Taxin called anti-war activists "professional protesters" who have managed to gain the attention of a media which "fawns" over their every rally.

Taxin contrasted today's campus mood with the widespread anti-war activism of the 1960's. College students today fully support the American military actions, he said.

Don Fetter, a columnist from the Boston Globe, compared Saddam Hussein to the German Kaiser and to Hitler, saying that just as the United States had intervened in the two world wars even though its territory had not been directly threatened, it should also stand in defense of Kuwait today.

Several speakers said the movement supporting the Gulf war is bipartisan, citing polls that show that up to 91 percent of the American public support the war effort. Representatives of the Boston Conservative Society, the Harvard Republicans and Harvard-Radcliffe Democrats said they support the U.S. actions.

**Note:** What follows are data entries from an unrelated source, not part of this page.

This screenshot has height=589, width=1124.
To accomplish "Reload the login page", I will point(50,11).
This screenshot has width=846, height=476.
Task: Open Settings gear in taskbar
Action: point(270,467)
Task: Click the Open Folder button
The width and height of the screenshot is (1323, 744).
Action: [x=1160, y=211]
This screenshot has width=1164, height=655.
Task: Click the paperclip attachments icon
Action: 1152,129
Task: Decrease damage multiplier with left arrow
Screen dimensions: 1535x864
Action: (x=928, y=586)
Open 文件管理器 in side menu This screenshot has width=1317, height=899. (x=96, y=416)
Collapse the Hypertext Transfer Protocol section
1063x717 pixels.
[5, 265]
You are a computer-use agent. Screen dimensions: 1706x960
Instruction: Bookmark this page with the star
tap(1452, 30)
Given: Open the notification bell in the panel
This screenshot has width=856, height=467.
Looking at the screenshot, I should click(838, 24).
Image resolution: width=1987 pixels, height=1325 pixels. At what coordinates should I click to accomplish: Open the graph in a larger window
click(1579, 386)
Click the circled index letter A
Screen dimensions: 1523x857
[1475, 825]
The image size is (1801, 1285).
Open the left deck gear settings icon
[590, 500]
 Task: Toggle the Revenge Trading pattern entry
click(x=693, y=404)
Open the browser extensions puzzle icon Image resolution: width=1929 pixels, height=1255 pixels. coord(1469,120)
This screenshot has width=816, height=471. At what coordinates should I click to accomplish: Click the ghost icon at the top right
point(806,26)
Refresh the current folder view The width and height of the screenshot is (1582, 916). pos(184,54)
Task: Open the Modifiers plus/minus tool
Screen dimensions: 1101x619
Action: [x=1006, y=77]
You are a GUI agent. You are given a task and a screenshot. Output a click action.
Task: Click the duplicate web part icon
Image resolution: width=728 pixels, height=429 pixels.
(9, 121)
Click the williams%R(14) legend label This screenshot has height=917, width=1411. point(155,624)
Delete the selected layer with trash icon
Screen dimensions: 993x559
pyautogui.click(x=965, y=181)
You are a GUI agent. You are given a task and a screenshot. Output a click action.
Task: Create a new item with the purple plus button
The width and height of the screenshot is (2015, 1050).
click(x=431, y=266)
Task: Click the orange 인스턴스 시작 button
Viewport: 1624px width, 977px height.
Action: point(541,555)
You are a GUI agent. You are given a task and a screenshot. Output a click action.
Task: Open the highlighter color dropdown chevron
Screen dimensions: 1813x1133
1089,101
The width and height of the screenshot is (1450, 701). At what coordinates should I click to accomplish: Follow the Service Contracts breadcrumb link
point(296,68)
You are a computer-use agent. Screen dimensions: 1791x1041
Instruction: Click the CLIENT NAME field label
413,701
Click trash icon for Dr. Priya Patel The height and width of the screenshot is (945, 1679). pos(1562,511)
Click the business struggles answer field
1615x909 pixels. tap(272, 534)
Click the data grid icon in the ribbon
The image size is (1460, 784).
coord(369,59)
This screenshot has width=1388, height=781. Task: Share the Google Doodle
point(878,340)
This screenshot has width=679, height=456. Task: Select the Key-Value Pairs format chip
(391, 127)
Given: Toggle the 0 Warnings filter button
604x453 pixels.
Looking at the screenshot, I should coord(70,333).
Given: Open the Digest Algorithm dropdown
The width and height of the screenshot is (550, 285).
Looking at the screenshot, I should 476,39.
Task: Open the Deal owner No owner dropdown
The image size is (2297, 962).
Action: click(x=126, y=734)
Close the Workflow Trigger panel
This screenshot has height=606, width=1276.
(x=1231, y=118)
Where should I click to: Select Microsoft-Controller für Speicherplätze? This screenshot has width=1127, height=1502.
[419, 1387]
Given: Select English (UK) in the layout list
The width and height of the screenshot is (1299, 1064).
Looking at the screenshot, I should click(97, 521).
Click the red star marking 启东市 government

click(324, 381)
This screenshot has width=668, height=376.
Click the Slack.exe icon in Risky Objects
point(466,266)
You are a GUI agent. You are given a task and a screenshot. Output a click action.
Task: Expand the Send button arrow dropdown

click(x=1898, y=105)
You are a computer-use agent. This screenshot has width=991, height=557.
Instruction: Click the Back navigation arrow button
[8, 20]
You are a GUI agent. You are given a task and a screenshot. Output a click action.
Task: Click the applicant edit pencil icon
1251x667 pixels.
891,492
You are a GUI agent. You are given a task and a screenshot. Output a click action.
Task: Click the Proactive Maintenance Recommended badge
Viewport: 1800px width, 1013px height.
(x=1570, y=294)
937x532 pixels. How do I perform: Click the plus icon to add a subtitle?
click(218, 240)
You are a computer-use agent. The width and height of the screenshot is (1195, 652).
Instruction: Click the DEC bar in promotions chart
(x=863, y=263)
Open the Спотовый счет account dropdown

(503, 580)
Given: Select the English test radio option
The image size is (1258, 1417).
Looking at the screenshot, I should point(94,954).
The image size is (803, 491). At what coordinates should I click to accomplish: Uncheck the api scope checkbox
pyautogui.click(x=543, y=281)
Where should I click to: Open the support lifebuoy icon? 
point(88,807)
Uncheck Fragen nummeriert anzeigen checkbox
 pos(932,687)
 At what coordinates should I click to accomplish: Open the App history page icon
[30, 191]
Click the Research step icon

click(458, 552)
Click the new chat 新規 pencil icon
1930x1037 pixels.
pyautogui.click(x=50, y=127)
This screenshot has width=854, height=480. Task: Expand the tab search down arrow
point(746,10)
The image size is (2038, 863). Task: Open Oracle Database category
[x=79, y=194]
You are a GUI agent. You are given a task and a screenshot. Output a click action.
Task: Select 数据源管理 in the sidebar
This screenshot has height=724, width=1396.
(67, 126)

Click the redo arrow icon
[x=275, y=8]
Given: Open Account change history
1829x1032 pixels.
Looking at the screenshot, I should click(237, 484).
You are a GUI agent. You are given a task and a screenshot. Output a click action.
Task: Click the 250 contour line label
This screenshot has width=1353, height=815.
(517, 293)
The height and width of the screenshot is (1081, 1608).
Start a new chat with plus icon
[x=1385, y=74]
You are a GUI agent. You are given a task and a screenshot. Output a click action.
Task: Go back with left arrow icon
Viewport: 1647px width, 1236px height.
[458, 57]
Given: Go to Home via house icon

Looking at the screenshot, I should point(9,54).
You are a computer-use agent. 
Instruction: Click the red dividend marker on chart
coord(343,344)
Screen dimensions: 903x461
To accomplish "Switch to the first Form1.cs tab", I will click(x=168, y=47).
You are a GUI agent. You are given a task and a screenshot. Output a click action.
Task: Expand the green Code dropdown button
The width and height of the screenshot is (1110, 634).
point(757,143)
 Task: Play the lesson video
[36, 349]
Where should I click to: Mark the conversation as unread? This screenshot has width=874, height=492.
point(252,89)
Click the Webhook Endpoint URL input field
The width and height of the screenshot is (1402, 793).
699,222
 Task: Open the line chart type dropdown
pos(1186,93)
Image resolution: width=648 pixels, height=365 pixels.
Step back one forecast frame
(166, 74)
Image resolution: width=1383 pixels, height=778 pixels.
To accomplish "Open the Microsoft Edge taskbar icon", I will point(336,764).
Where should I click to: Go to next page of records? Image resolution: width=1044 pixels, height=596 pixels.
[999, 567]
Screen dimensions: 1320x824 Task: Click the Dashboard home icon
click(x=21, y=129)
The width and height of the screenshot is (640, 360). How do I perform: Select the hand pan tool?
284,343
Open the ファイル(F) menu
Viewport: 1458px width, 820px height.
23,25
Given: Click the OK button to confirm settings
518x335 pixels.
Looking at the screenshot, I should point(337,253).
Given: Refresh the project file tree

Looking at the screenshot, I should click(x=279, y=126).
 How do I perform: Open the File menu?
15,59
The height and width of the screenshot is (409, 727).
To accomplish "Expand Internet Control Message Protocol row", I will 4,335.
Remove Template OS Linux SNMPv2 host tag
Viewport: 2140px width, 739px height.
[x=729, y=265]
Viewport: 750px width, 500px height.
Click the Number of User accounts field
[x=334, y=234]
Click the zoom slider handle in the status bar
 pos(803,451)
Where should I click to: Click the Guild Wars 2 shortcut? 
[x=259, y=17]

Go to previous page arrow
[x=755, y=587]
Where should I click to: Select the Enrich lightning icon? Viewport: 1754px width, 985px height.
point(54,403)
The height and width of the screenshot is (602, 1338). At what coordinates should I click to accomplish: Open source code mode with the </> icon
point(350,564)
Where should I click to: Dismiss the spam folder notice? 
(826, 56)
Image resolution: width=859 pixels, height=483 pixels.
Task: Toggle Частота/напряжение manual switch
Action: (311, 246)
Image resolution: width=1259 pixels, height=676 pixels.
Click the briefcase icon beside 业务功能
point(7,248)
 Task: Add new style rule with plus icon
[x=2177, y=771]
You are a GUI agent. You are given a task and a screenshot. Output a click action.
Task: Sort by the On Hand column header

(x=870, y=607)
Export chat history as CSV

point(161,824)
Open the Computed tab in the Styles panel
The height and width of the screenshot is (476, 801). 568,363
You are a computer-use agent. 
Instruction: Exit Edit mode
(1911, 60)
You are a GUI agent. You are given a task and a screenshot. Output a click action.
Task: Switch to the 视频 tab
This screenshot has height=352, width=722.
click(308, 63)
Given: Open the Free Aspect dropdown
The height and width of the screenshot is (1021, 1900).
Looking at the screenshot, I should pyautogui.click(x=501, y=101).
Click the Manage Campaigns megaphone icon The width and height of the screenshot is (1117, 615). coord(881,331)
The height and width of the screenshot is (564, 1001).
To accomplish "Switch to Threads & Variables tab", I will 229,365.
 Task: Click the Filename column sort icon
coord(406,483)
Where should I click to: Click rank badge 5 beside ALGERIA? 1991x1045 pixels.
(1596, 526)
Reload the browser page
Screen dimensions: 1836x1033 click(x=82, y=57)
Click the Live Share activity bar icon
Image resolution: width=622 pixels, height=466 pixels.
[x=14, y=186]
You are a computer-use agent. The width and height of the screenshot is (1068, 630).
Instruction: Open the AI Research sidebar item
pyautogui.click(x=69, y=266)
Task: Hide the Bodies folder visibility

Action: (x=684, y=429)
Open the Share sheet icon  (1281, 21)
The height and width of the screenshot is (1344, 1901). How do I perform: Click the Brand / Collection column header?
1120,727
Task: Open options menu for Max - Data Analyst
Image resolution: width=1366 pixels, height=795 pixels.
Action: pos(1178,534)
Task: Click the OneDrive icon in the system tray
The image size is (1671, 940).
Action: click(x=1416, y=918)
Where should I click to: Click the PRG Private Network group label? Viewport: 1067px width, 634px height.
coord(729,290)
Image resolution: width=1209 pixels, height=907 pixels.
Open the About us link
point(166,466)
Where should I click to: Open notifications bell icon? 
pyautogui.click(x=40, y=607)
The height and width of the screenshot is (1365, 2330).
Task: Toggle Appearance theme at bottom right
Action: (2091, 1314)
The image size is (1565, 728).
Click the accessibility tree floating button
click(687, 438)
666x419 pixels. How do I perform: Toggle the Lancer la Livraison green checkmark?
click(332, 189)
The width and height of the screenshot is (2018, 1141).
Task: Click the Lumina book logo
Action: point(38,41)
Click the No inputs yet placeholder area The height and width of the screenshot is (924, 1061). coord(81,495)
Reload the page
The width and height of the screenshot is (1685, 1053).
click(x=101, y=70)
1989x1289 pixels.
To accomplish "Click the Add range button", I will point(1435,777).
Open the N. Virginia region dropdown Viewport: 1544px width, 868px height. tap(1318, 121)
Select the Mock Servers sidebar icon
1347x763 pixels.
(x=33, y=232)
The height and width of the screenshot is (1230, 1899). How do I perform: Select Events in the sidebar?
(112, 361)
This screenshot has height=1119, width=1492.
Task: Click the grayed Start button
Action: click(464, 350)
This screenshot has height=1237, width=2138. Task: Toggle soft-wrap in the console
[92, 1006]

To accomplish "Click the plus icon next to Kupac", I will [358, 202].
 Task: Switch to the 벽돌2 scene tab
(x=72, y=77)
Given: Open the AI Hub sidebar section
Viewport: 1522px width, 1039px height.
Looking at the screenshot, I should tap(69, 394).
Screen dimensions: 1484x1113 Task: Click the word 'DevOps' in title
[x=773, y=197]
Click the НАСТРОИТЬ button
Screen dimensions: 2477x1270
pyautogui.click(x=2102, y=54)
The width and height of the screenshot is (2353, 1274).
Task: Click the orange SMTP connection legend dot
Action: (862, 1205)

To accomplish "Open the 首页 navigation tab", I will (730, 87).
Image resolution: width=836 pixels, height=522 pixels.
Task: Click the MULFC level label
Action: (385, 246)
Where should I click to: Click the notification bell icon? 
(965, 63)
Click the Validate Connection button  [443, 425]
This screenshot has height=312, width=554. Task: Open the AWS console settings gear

Many of the speakers also called further negotiations futile. "Debate will not do what two weeks of bombing has not been able to do," said Karl W. Lampley '93. "The only way to make Saddam Hussein blink is to put out his eyes."

Near the end of the rally a lone anti-war heckler interrupted the demonstration by shouting obscenities at the protesters. Two Harvard police officers quickly escorted the man away as several in the crowd jeered and shouted "traitor!" and "treason!